If $X$ is compact, then $d_{A}$ is closed. This follows since, more generally, continuous maps from compact spaces to Hausdorff spaces are closed.

If $X$ has the Heine-Borel property and $A$ is compact then $d_A$ is closed. For $B \subset X$ closed and $y \in \overline{d_A(B)}$ there exist $x_n \in B$ such that $d_{A}(x_n) \to y$. Exercise 27.2b of Munkres 2ed states that since $A$ is compact, $d(x, A) = d(x, a)$ for some $a \in A$. So there exist $a_n \in A$ such that $d(x_n, a_n) \to y$. Since $A$ is compact there exists a subsequence $a_{i_n}$ of $a_n$ such that $a_{i_n} \to a$. Then $d(x_{i_n}, a) \le d(x_{i_n}, a_{i_n}) + d(a_{i_n}, a)$ for all $n$, and the right-hand side of this inequality is eventually less than $y + 1$. So $x_{i_n}$ is eventually contained in a closed bounded closed set, and by the Heine-Borel property there is a subsequence $x_{j_n}$ of $x_{i_n}$ such that $x_{j_n} \to x$. Since $B$ is closed, $x \in B$. Then continuity and the Hausdorff property imply $d_{A}(x) = y$, implying $y \in d_{A}(B)$. So the claim follows. In the general case, is $d_A$ always a closed map when $A$ is compact?

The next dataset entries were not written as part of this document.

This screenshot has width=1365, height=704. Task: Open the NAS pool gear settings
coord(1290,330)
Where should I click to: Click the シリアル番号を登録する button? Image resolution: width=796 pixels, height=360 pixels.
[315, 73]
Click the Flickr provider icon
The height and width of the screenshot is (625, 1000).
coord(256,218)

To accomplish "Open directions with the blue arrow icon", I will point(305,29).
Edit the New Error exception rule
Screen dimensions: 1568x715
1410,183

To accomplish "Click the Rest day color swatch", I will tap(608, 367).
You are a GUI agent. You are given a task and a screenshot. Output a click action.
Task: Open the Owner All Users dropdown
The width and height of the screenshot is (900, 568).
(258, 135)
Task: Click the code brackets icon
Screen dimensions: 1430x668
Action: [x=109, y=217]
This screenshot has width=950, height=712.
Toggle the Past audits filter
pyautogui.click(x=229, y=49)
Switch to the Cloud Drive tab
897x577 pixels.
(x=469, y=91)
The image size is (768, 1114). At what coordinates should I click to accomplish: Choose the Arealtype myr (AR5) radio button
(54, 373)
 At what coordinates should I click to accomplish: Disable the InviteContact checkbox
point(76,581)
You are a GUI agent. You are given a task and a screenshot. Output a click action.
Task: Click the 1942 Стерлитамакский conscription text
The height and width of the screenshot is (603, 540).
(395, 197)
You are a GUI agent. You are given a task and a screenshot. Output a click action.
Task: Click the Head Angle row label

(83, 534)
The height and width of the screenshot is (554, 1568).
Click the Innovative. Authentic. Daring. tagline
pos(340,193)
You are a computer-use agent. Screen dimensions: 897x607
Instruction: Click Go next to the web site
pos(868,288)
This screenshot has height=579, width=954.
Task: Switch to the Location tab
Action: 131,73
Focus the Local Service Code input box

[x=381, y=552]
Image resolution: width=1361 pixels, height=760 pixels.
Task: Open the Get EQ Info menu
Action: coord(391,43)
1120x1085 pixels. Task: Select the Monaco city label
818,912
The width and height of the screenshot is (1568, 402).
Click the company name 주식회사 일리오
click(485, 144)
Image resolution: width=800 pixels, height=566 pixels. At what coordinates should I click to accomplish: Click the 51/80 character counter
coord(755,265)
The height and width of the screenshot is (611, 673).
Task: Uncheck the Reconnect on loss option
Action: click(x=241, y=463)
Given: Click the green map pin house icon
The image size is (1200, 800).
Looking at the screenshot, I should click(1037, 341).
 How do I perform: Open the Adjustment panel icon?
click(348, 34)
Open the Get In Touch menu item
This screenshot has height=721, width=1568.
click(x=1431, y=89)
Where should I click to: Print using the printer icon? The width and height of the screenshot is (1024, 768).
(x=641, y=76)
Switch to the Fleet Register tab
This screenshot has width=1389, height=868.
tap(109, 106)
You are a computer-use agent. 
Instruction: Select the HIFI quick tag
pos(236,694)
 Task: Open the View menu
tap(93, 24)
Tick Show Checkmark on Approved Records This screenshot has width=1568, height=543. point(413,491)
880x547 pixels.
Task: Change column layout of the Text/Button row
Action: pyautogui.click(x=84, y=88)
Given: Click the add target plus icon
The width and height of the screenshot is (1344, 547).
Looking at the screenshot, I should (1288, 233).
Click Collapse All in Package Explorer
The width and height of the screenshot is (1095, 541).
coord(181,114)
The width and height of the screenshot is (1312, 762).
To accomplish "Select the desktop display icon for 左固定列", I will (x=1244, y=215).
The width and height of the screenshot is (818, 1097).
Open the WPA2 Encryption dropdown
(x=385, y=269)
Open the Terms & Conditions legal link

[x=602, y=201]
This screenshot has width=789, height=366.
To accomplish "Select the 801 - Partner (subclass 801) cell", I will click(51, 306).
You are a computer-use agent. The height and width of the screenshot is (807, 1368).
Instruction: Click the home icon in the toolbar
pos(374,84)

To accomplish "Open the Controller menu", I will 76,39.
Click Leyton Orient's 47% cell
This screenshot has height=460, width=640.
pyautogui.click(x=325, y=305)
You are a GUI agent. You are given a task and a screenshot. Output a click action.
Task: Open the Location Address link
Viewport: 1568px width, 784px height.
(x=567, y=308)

$d_A$ is not generally a closed map, even when $A$ is closed. Consider the case where $X = \mathbb{R}^2$ and $A$ is the $x$-axis. Then $d_A$ maps the graph of the exponential function to $(0, \infty)$.

Answer 1

This can fail if $X$ is not connected but the image of $d_A$ is. For example consider $X = (-1, 0] \cup [1, \infty)$ and $A = \{0\}$, with the Euclidean metric $d_A(x) = | x |$. Then $d_A(X) = [0, \infty)$, which has one component, but no pair of points in distinct components of $X$ has been identified.

In the case $X$ is connected, I don’t see an obvious answer.

Answer 2

For your second question. $A$ is compact doesn't imply $d_A$ is a closed map. Let $X$ be the space of irrational numbers and $A$ be $\sqrt 2$. Then $B=[0,\sqrt 2]\cap X$ is closed in $X$. But $\sqrt 2\notin d_A (B),$ although it belongs to $d_A(X)$. It's easy to see $\sqrt 2\in \overline{d_A(B)}$, hence $d_A(B)$ is not closed.

Answer 3

I stumbled across the following paper and think it adds to the answers given so far.

Which Connected Spaces Have a Quotient Homeomorphic to an Arc

It gives additional counterexamples. Example 9 is a counterexample in the case that $X$ is connected and locally compact, and $A$ is a point.

There are also some propositions characterizing when certain maps will be quotients. Theorem 5 states

If $X$ is a connected, locally connected space, $f : X \to [0, 1]$ is a continuous surjection, then $f$ is a quotient.

In particular, this implies $\frac{d_{A}}{d_A + d_B}$ will be a quotient in the case that $X$ is connected, locally connected, and $A, B$ are disjoint closed sets. This gives an Urysohn map from $A$ to $B$ which is a quotient. I'm not immediately sure if $d_A$ will be a quotient but it seems likely.